Faut-il comprendre que Sébastien Lecornu est parvenu à arrimer le parti à la rose? La réponse ne tarde pas. À la sortie des discussions avec le premier secrétaire du PS Olivier Faure, c'est la soupe à la grimace.
"Évidemment, on a parlé" des retraites, explique ainsi le premier secrétaire du PS Olivier Faure mais regrette que rien de "concret" n'en soit sorti. Pas question pour le parti à la flamme d'être à nouveau floué comme lors du conclave des retraites de François Bayrou dont finalement pas grand-chose n'était rien sorti.
"J'ai du mal à me dire qu'il les a encore reçus pour ne rien leur dire de plus que lors de leurs précédents rendez-vous.
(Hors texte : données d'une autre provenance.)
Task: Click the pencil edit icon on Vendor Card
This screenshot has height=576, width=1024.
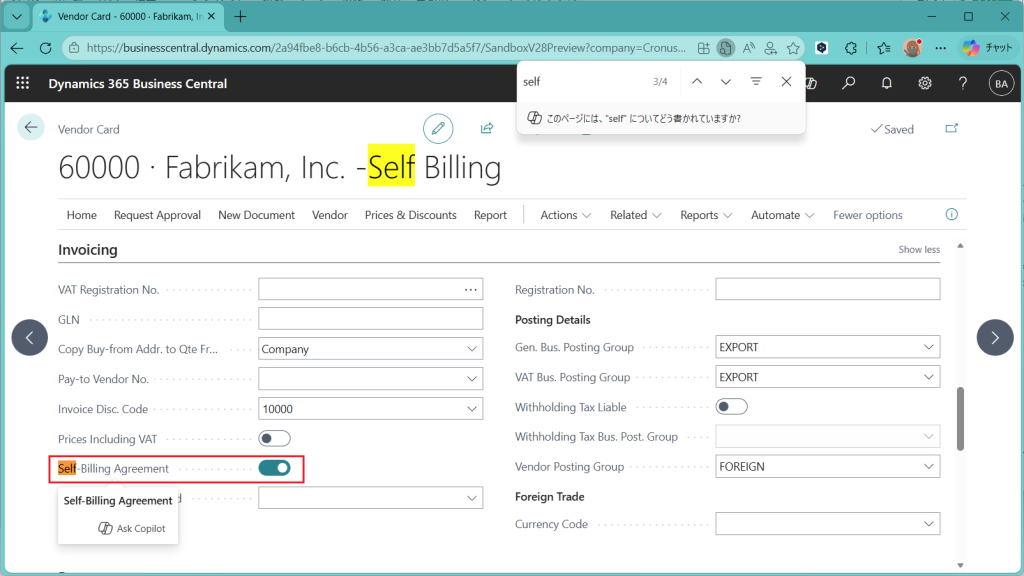Action: (x=437, y=128)
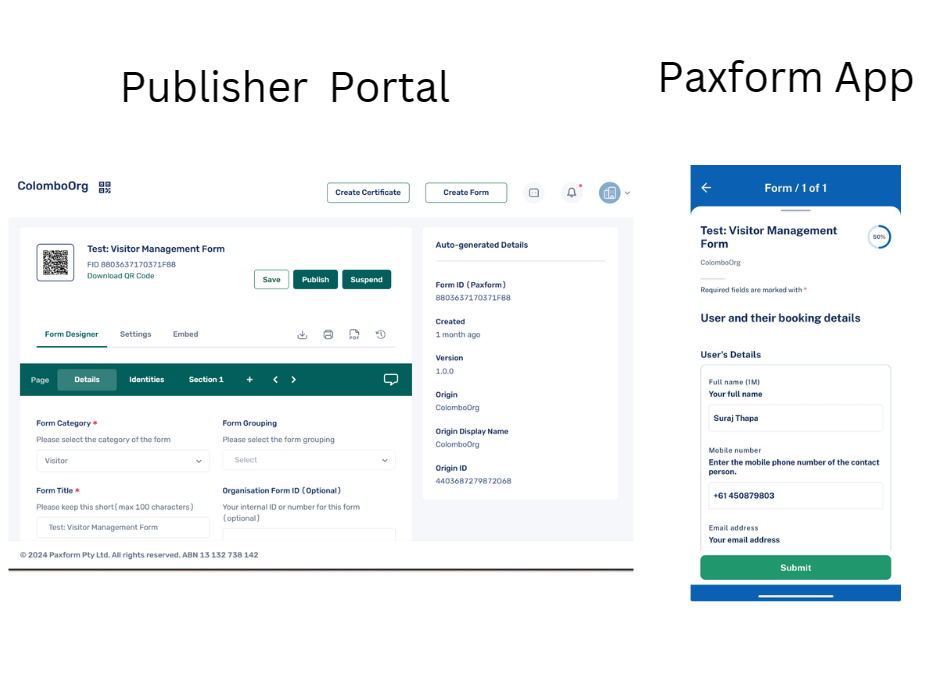Click the Form Title input field
The height and width of the screenshot is (677, 946).
point(122,527)
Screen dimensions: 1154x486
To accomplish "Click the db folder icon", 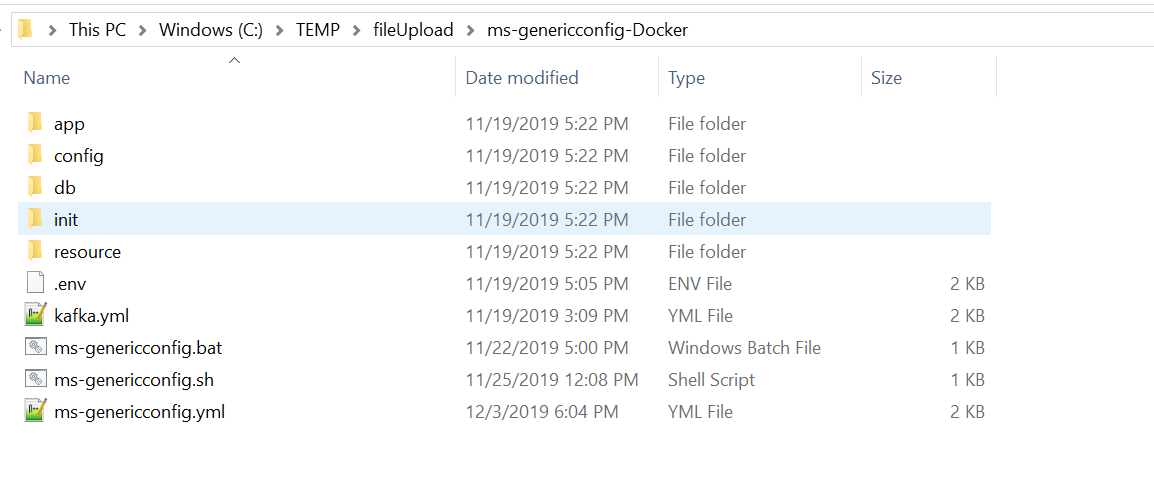I will (36, 188).
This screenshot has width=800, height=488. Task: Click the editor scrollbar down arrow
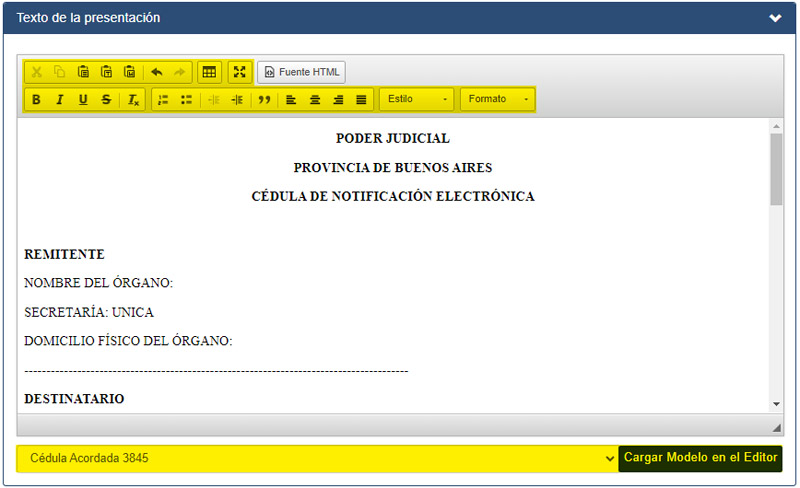pyautogui.click(x=776, y=403)
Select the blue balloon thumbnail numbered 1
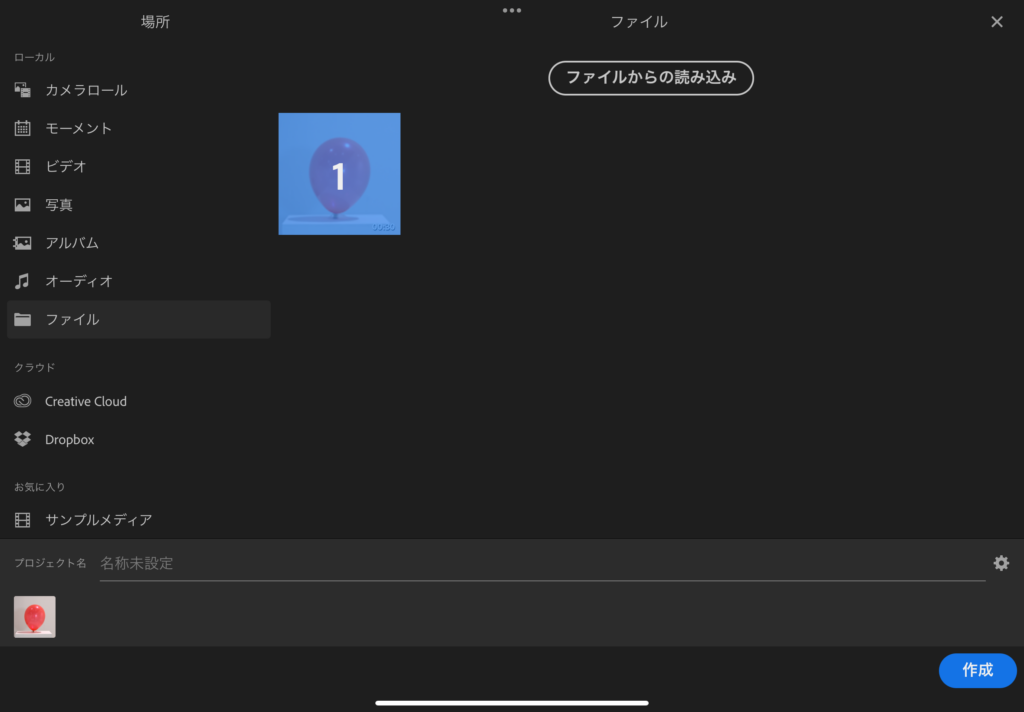Screen dimensions: 1024x712 339,174
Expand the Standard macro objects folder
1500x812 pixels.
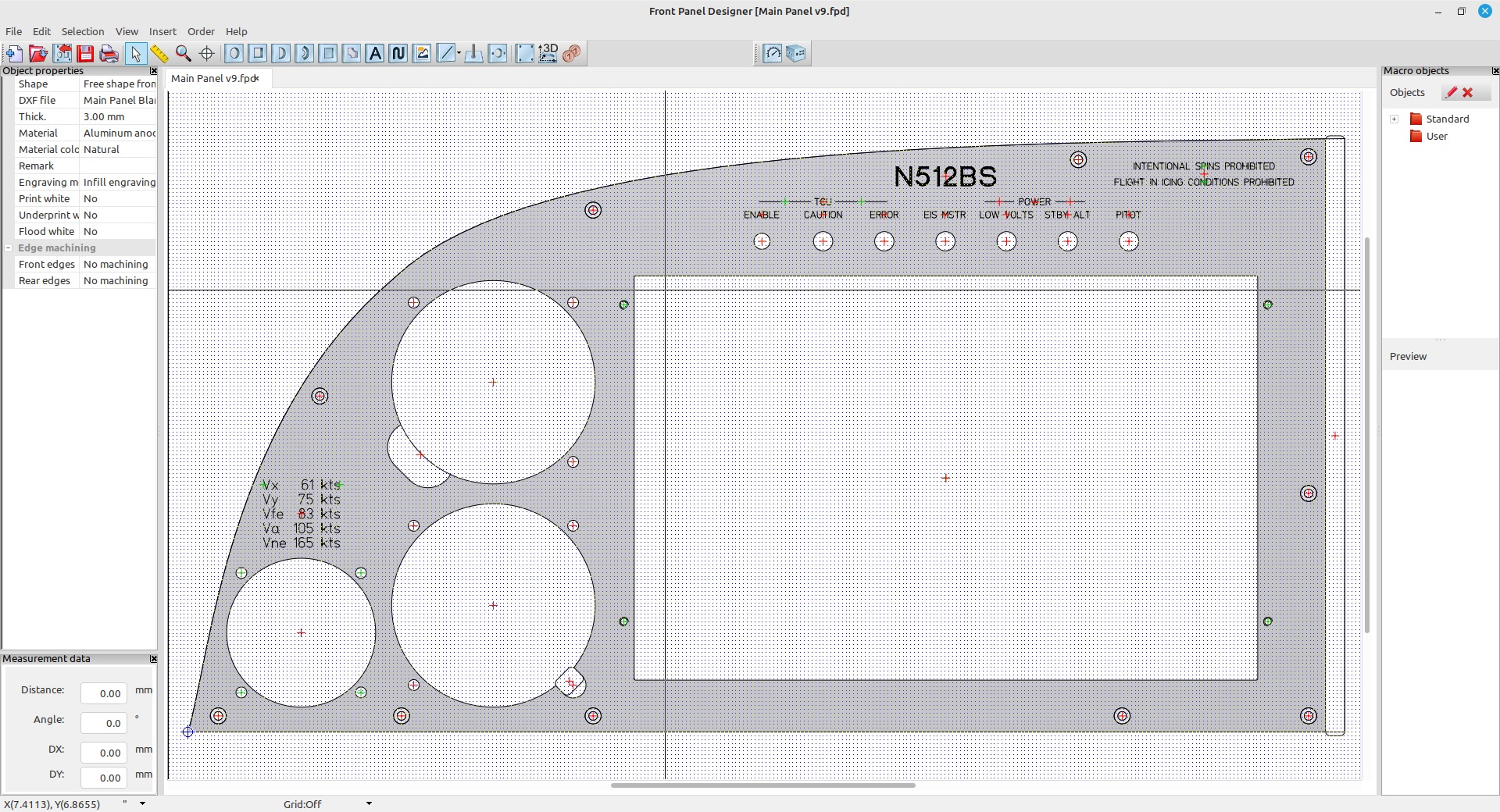point(1395,119)
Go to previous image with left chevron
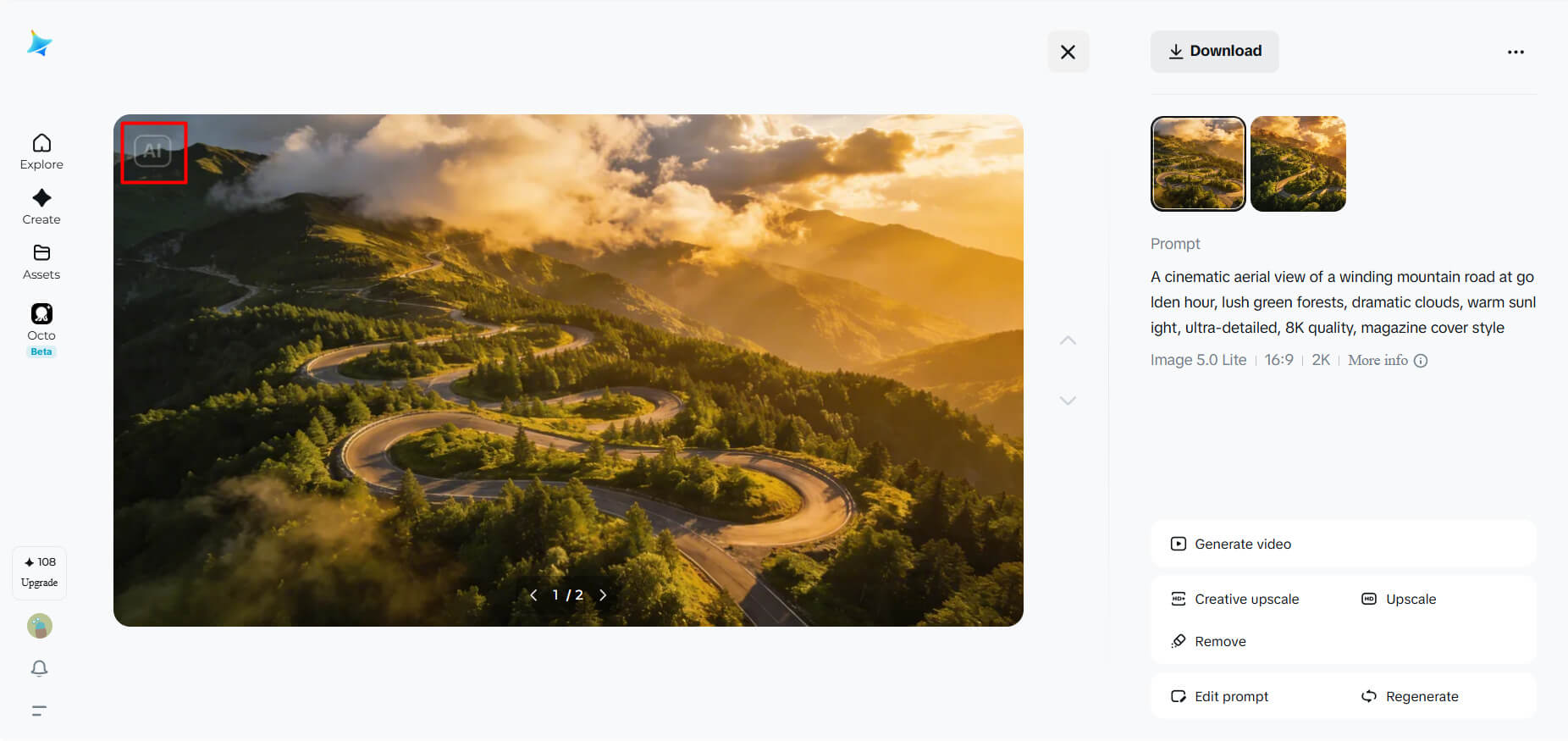 coord(533,594)
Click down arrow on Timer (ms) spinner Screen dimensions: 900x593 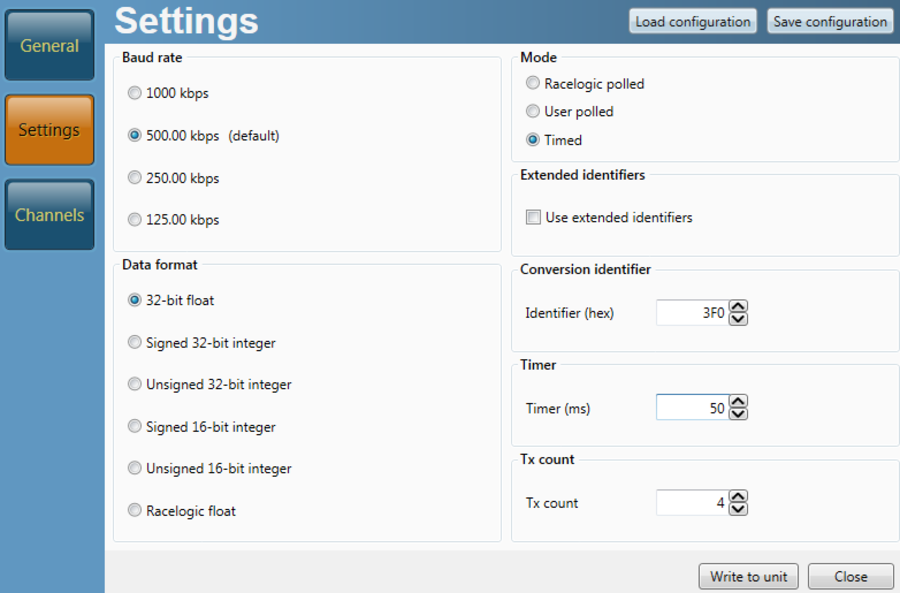click(x=738, y=413)
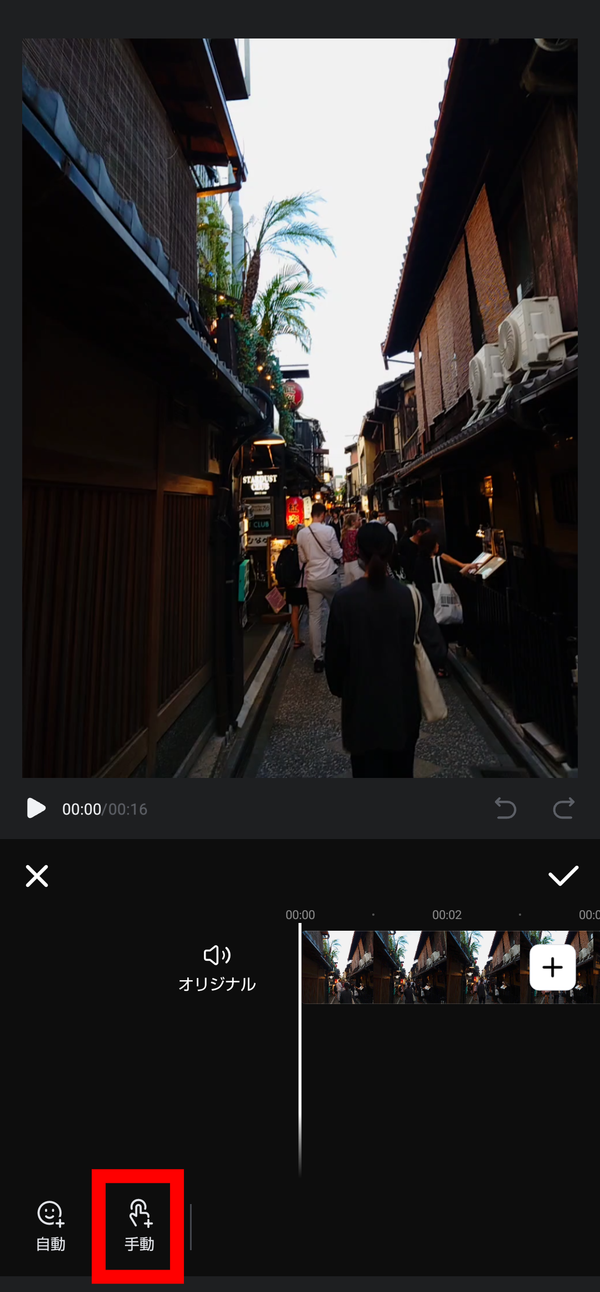This screenshot has height=1292, width=600.
Task: Tap the red lantern in video preview
Action: pos(293,393)
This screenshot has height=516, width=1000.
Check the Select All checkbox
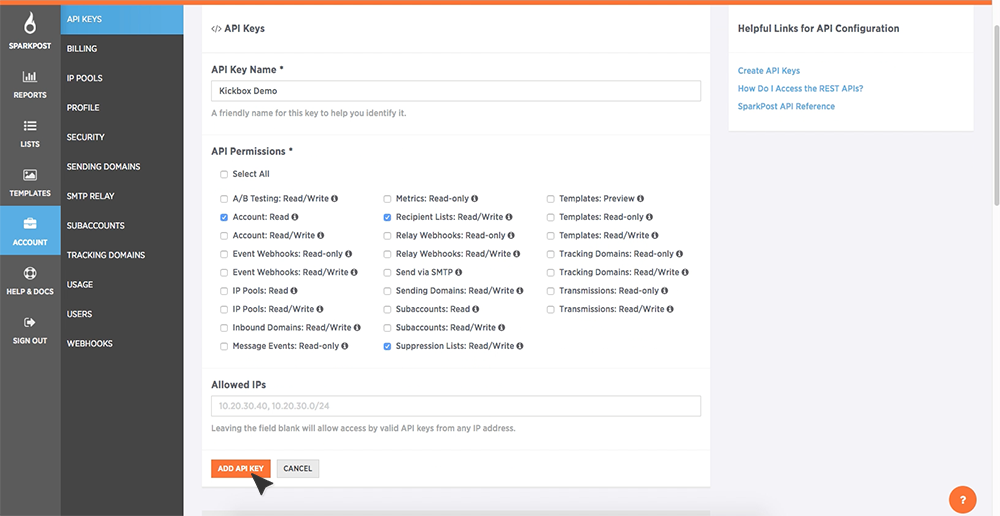224,174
On va forcément atterrir", veut se convaincre dans la foulée un collaborateur ministériel.
"Ping-pong de rumeurs"
La patronne des Écologistes reçue après Olivier Faure douche pourtant son enthousiasme. "Monsieur Lecornu voulait tout faire pour éviter une dissolution. Ce n’est pas l’hypothèse qu’il privilégie et ce n’est pas ce qu’il a envie d’annoncer ce soir", analyse Marine Tondelier.
Si rien de concret ne semble ressortir de ces échanges, une partie de la macronie a le sentiment que Sébastien Lecornu ressemble moins à un locataire de Matignon sur le départ qu'à un Premier ministre qui pourrait se maintenir en poste. Dans l'après-midi, des spéculations sur la possibilité qu'il reste émergent tout comme la possibilité d'une prise de parole du président, toujours silencieux.
Pour couper court, Matignon se fend d'un communiqué aux allures inédites qui exhorte à "faire cesser les fausses informations".
"Le problème, c'est qu'on n'arrive plus à avoir des échanges sereins. Les meilleures négociations, ce sont celles qui se font dans le secret, pas dans un ping-pong de rumeurs et de sms envoyés aux journalistes", regrette un député macroniste.
"Merci du scoop"
Et voilà Sébastien Lecornu à l'issue de ces différentes rencontres se rendre à l'Élysée avant que le suspense ne soit levée à 20 heures sur France 2.
Dans une étrange chorégraphie, le Premier ministre démissionnaire n'annonce aucun accord avec le PS mais affirme que "la situation permet" au président "de nommer un Premier ministre dans les 48 prochaines heures". "Il y a une majorité absolue à l'Assemblée nationale qui refuse la dissolution", assure-t-il encore.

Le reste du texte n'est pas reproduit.